What is required: When you reach the line with "IoT技術 (1) (1048, 1766)" in the data below, begin printing lines exactly, and stop once the line with "二人暮らし (1) (1055, 1610)" has been printed.
*** Opening Records to process ***
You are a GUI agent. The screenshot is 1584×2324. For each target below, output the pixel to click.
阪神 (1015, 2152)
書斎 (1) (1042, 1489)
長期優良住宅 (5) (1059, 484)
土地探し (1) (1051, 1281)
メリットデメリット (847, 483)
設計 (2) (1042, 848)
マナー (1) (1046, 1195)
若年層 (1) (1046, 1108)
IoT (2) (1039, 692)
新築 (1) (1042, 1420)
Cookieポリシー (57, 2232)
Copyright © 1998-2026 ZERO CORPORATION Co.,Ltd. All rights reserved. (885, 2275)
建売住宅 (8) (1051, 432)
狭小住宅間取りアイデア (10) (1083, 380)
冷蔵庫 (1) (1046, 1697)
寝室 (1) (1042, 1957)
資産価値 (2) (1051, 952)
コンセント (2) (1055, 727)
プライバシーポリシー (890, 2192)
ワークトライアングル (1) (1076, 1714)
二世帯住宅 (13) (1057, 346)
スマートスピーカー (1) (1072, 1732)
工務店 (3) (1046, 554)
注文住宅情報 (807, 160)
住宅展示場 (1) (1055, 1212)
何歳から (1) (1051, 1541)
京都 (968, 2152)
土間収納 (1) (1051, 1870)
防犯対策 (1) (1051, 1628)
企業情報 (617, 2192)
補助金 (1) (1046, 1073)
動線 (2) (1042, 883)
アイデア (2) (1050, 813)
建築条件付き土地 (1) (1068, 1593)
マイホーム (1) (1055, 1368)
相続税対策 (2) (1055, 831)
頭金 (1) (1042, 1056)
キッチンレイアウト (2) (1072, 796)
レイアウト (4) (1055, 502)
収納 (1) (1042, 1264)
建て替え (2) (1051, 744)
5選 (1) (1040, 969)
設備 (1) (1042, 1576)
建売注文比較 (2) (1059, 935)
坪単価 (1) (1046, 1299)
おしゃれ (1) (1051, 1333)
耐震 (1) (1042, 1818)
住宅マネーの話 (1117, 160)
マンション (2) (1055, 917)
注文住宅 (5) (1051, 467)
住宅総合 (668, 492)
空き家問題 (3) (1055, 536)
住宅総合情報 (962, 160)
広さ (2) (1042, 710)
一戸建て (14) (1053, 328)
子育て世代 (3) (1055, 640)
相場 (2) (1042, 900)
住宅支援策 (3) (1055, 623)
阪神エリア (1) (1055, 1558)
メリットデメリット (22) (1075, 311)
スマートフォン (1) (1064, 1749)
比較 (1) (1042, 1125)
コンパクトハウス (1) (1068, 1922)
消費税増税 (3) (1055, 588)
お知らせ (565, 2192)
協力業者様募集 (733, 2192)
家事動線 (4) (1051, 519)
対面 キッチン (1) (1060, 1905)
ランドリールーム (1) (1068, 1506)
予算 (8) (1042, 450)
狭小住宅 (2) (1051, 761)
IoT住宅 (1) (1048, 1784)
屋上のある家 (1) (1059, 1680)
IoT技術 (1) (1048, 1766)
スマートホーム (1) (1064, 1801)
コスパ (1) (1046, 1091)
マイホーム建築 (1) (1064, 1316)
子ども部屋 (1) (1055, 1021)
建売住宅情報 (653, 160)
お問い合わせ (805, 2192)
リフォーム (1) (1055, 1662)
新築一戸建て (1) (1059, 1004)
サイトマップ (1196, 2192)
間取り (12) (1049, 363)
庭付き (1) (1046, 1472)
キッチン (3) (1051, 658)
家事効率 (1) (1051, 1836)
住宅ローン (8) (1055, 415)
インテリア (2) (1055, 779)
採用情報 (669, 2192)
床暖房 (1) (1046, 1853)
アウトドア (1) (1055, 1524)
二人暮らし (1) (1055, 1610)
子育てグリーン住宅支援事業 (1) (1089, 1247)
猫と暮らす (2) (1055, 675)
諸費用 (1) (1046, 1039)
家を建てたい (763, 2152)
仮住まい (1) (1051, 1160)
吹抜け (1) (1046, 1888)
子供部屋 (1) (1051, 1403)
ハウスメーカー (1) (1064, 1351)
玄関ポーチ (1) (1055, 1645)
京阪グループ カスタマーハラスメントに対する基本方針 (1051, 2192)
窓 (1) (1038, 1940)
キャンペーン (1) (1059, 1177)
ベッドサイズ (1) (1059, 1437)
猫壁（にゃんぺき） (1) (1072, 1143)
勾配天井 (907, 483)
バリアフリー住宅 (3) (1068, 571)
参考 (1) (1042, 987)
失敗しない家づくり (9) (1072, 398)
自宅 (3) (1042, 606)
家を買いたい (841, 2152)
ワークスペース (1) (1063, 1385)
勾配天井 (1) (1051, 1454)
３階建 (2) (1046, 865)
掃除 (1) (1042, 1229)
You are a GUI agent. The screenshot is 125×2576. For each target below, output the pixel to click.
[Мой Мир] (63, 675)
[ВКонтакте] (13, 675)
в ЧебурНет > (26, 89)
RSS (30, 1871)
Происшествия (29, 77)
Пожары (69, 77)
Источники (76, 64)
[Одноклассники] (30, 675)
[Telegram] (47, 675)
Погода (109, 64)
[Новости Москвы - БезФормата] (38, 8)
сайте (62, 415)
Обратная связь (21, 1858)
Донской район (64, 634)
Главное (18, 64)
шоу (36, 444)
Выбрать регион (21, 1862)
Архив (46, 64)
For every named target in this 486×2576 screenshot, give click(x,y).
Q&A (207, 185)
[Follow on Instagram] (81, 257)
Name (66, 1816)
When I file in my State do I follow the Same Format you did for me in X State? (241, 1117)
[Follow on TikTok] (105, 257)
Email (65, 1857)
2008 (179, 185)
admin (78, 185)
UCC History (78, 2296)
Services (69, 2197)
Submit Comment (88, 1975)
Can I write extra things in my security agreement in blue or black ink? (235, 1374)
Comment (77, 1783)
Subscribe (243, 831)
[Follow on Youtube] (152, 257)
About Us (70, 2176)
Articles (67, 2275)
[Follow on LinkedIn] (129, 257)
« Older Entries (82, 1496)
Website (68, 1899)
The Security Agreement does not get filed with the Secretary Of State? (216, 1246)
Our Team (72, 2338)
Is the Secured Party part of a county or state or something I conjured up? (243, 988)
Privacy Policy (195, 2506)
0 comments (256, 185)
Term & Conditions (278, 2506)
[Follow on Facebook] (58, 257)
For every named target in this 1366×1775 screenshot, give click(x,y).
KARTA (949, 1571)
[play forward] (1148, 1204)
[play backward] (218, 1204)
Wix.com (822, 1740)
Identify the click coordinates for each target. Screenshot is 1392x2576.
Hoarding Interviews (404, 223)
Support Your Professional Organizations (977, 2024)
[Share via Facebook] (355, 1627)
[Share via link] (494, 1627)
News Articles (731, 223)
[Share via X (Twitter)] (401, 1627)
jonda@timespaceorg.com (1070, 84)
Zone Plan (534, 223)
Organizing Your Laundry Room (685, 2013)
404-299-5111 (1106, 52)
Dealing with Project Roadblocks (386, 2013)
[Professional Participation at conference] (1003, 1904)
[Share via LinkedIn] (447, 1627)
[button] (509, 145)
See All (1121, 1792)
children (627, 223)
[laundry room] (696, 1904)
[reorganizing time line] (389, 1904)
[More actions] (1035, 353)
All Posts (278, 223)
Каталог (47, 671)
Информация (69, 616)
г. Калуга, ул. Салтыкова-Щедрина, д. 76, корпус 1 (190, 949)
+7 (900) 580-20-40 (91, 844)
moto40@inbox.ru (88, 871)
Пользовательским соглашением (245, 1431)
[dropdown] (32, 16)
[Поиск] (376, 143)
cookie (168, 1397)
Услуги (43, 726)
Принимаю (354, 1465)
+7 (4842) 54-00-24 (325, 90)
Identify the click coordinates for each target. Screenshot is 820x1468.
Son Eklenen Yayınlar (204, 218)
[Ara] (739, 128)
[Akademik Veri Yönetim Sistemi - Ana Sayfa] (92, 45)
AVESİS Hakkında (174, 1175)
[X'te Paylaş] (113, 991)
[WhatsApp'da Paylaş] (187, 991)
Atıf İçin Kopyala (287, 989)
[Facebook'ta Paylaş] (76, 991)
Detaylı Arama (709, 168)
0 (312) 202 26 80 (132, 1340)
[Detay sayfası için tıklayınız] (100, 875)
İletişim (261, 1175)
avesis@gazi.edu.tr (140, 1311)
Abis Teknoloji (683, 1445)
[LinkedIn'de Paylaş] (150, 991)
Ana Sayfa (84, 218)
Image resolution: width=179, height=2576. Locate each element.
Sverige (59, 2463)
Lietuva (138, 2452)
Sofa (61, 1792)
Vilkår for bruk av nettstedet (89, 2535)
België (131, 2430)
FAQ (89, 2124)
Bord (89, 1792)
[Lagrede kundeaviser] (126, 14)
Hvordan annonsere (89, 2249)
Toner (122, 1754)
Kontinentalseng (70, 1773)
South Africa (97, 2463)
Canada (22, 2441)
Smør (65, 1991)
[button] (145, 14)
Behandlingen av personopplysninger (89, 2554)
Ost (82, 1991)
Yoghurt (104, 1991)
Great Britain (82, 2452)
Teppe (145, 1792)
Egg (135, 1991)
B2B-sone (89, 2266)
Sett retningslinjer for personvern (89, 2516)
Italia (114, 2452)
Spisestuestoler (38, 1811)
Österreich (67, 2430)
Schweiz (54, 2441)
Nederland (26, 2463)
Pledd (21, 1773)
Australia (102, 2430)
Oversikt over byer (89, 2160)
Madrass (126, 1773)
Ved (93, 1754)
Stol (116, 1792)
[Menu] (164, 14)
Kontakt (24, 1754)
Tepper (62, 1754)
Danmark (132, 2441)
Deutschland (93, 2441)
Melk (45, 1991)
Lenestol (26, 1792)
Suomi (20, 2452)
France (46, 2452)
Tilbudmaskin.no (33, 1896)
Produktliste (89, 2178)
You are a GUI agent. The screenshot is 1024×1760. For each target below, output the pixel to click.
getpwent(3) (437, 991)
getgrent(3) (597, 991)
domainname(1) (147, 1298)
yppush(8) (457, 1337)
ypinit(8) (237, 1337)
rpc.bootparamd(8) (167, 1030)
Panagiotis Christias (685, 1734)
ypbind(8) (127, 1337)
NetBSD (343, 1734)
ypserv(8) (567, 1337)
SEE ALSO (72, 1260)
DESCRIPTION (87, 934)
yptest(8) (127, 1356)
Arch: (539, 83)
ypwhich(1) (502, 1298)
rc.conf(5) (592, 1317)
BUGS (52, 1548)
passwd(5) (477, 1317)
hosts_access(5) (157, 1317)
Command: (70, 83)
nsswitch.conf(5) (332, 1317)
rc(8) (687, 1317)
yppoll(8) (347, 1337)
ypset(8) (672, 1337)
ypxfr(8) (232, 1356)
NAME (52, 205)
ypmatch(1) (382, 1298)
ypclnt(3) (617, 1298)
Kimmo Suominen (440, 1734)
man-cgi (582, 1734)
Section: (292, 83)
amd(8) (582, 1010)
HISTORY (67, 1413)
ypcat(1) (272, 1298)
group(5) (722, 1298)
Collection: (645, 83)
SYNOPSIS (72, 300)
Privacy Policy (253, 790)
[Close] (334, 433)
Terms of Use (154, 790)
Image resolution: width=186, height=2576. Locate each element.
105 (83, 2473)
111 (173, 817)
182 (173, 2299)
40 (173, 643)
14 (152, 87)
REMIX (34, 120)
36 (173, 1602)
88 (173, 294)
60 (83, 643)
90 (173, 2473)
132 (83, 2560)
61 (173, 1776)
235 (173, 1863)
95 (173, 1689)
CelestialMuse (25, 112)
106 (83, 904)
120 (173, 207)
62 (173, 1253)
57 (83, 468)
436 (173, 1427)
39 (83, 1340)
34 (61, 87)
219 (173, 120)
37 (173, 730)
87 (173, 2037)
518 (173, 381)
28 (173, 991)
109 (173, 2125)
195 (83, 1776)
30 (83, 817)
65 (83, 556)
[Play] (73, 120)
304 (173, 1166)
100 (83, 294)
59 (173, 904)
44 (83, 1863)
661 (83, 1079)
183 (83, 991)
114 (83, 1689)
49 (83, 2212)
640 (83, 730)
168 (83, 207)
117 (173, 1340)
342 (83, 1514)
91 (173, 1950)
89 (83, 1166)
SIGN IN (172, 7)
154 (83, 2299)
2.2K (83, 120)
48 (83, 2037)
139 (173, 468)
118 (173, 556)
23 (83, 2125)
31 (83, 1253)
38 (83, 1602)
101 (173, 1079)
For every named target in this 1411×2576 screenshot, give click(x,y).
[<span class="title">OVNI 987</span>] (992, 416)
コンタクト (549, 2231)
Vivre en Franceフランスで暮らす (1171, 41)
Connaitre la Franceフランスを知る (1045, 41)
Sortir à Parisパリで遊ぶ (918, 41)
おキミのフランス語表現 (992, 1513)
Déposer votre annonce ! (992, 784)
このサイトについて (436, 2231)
*** Closing Records to process ***
Answer to the problem:
IoT技術 (1) (1048, 1766)
スマートホーム (1) (1064, 1801)
コスパ (1) (1046, 1091)
マイホーム建築 (1) (1064, 1316)
子ども部屋 (1) (1055, 1021)
建売住宅情報 (653, 160)
お問い合わせ (805, 2192)
リフォーム (1) (1055, 1662)
新築一戸建て (1) (1059, 1004)
サイトマップ (1196, 2192)
間取り (12) (1049, 363)
庭付き (1) (1046, 1472)
キッチン (3) (1051, 658)
家事効率 (1) (1051, 1836)
住宅ローン (8) (1055, 415)
インテリア (2) (1055, 779)
採用情報 (669, 2192)
床暖房 (1) (1046, 1853)
アウトドア (1) (1055, 1524)
二人暮らし (1) (1055, 1610)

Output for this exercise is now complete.